(Stored items)
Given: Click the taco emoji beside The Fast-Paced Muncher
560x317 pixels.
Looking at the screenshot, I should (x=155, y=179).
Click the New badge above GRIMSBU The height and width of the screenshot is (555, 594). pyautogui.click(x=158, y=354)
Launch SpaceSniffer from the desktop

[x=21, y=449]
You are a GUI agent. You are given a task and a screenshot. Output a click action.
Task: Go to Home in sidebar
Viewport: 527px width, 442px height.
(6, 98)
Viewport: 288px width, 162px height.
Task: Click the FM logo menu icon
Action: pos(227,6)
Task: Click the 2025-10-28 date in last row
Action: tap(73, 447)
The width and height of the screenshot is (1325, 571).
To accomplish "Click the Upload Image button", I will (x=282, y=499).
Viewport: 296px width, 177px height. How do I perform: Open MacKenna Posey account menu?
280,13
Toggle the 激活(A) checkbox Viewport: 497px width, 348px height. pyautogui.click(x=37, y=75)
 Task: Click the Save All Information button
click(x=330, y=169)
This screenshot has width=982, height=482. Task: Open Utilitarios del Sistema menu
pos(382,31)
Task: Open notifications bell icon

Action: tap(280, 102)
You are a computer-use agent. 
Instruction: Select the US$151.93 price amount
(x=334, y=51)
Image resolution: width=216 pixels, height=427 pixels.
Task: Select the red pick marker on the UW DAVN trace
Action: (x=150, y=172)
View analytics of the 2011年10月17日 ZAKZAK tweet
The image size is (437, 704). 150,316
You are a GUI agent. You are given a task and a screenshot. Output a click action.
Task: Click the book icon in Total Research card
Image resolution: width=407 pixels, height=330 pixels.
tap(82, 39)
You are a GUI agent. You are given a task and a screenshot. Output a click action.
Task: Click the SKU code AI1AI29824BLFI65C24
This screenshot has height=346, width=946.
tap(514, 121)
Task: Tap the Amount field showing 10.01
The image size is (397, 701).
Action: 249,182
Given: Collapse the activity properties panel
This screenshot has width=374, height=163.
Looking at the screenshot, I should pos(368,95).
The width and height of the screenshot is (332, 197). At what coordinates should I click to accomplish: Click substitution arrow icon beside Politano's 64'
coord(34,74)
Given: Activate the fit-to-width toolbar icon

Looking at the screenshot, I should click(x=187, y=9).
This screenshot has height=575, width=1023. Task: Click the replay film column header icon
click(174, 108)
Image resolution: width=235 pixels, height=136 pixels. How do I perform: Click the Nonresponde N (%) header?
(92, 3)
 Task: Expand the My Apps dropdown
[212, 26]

**Required work:**
Leaving no line out, return the data above verbatim.

**Finished exercise:**
Given: Click the taco emoji beside The Fast-Paced Muncher
560x317 pixels.
Looking at the screenshot, I should (x=155, y=179).
Click the New badge above GRIMSBU The height and width of the screenshot is (555, 594). pyautogui.click(x=158, y=354)
Launch SpaceSniffer from the desktop

[x=21, y=449]
You are a GUI agent. You are given a task and a screenshot. Output a click action.
Task: Go to Home in sidebar
Viewport: 527px width, 442px height.
(6, 98)
Viewport: 288px width, 162px height.
Task: Click the FM logo menu icon
Action: pos(227,6)
Task: Click the 2025-10-28 date in last row
Action: tap(73, 447)
The width and height of the screenshot is (1325, 571).
To accomplish "Click the Upload Image button", I will (x=282, y=499).
Viewport: 296px width, 177px height. How do I perform: Open MacKenna Posey account menu?
280,13
Toggle the 激活(A) checkbox Viewport: 497px width, 348px height. pyautogui.click(x=37, y=75)
 Task: Click the Save All Information button
click(x=330, y=169)
This screenshot has width=982, height=482. Task: Open Utilitarios del Sistema menu
pos(382,31)
Task: Open notifications bell icon

Action: tap(280, 102)
You are a computer-use agent. 
Instruction: Select the US$151.93 price amount
(x=334, y=51)
Image resolution: width=216 pixels, height=427 pixels.
Task: Select the red pick marker on the UW DAVN trace
Action: (x=150, y=172)
View analytics of the 2011年10月17日 ZAKZAK tweet
The image size is (437, 704). 150,316
You are a GUI agent. You are given a task and a screenshot. Output a click action.
Task: Click the book icon in Total Research card
Image resolution: width=407 pixels, height=330 pixels.
tap(82, 39)
You are a GUI agent. You are given a task and a screenshot. Output a click action.
Task: Click the SKU code AI1AI29824BLFI65C24
This screenshot has height=346, width=946.
tap(514, 121)
Task: Tap the Amount field showing 10.01
The image size is (397, 701).
Action: 249,182
Given: Collapse the activity properties panel
This screenshot has width=374, height=163.
Looking at the screenshot, I should pos(368,95).
The width and height of the screenshot is (332, 197). At what coordinates should I click to accomplish: Click substitution arrow icon beside Politano's 64'
coord(34,74)
Given: Activate the fit-to-width toolbar icon

Looking at the screenshot, I should click(x=187, y=9).
This screenshot has height=575, width=1023. Task: Click the replay film column header icon
click(174, 108)
Image resolution: width=235 pixels, height=136 pixels. How do I perform: Click the Nonresponde N (%) header?
(92, 3)
 Task: Expand the My Apps dropdown
[212, 26]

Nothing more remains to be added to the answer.